We made it to the village, got money and groceries and hopped in the ocean. The cool aqua ocean water for a few brief moments was the first optimistic turn of events for me all day in a universe certainly against me cracking a smile.

We headed for home. Of course, uphill. And then up a hundred steps painted alternating white and blue. Yay, Greece! I cooked up our dinner: some curly pasta with sauce, bread and butter, and greek wine from a plastic bottle. It was filling and passable but I really need to score a miniature salt shaker. Salt is a small, but essential bit of luxury for me.

After a day of exertion and seemingly nothing going our way, all we wanted was sleep. And all we got was “The Mosquito Hunter” for at least 3 hours. Without AC we had to close all the doors and windows so the room heated up to at least 90 degrees or more. Like a sauna I was sweating and found it hard to breath. Suffocating almost. And we killed one, then two, then three, and when we got to #6 and it was 2 in more morning I wanted to cry. My book, Michaelangelo and the Pope’s Ceiling (a great biopic on the Sistine Chapel) was shred to bits. The greek gods must be punishing me. I will be eaten alive by bugs. That is my fate.
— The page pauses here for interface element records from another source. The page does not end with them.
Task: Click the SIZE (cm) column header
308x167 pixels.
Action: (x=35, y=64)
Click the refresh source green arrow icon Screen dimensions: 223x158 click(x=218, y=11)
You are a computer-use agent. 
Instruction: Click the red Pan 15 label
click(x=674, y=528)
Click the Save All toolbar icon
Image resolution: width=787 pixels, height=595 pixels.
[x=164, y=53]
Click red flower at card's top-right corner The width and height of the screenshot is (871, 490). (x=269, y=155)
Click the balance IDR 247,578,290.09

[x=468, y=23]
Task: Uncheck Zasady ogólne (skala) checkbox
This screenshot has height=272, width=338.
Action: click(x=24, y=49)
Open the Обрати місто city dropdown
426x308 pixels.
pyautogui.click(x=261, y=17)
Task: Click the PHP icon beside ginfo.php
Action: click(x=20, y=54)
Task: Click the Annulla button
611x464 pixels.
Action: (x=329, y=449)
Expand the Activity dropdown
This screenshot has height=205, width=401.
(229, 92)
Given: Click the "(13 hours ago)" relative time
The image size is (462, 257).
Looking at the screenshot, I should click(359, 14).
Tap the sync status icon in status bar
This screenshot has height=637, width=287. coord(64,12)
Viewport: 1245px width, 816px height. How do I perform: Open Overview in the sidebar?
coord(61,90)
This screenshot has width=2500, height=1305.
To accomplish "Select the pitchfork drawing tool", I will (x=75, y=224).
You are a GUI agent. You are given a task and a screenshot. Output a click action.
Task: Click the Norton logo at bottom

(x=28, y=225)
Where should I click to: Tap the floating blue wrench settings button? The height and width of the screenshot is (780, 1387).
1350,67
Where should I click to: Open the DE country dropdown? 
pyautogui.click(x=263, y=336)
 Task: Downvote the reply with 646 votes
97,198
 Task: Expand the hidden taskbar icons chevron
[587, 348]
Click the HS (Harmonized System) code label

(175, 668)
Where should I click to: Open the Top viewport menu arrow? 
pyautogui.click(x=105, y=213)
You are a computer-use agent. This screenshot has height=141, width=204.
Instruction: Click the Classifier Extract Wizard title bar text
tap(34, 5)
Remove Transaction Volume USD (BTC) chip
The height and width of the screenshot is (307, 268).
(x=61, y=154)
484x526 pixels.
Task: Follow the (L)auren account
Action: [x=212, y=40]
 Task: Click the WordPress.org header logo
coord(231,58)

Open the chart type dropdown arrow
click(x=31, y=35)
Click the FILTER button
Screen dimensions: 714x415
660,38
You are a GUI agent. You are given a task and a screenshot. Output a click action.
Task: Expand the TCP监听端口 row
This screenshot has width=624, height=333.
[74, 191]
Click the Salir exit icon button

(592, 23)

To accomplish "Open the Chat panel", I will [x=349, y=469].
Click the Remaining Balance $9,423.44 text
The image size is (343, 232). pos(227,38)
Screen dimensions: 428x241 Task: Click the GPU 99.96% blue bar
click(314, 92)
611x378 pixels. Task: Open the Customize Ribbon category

Once we stopped bickering with each other about our miserable situation, we opened all the doors, slathered ourselves with insect repellent and sat on the balcony commiserating with a bottle of ouzo at 2 in the morning. Laughter (and a hug and a shot) is the best medicine in times of dire straights. At some point in the wee hours we drifted off to sleep probably too exhausted to care any longer, and woke up to a happy little boy squealing with his grandpapa in the pool outside.

Thank god for a new day.

5 comments:

corina June 15, 2009 at 5:09 AM  

not sure if this works but i recently read on a travel advice site to take vitamin B1 to keep the mosquitos away...may take a bit to take effect tho'.

sounds like the day from h-e-double hockey stix! hopefully its a once-a-year kinda day ;p

vlyons June 16, 2009 at 2:55 AM  

We had a similar day on a different Greek island quite a few years ago. Your description of the heat, hills, conflicting directions and no AC brought it all back. No bedbugs though, so you definitely get the "bad day in Greece" award. I hope it got better from there. The salt water's gotta be good for the bites, right?

Robin June 25, 2009 at 5:40 AM  

Linda And I just read your bad day account. Are hearts are with you.
We love you guys and hope you have no more bad days!!
Robin & Linda

Alison June 25, 2009 at 4:07 PM  

I'll definitely look into the B1, anything too keep the bugs at bay since I seem to be target #1.

VL - the saltwater is helping! slowly but surely I'll be back to normal.

And hopefully not too many more bad days ahead...

Amy June 26, 2009 at 6:44 PM  

I love the picture of the bakery with Spirro in the back ground, Hilarious.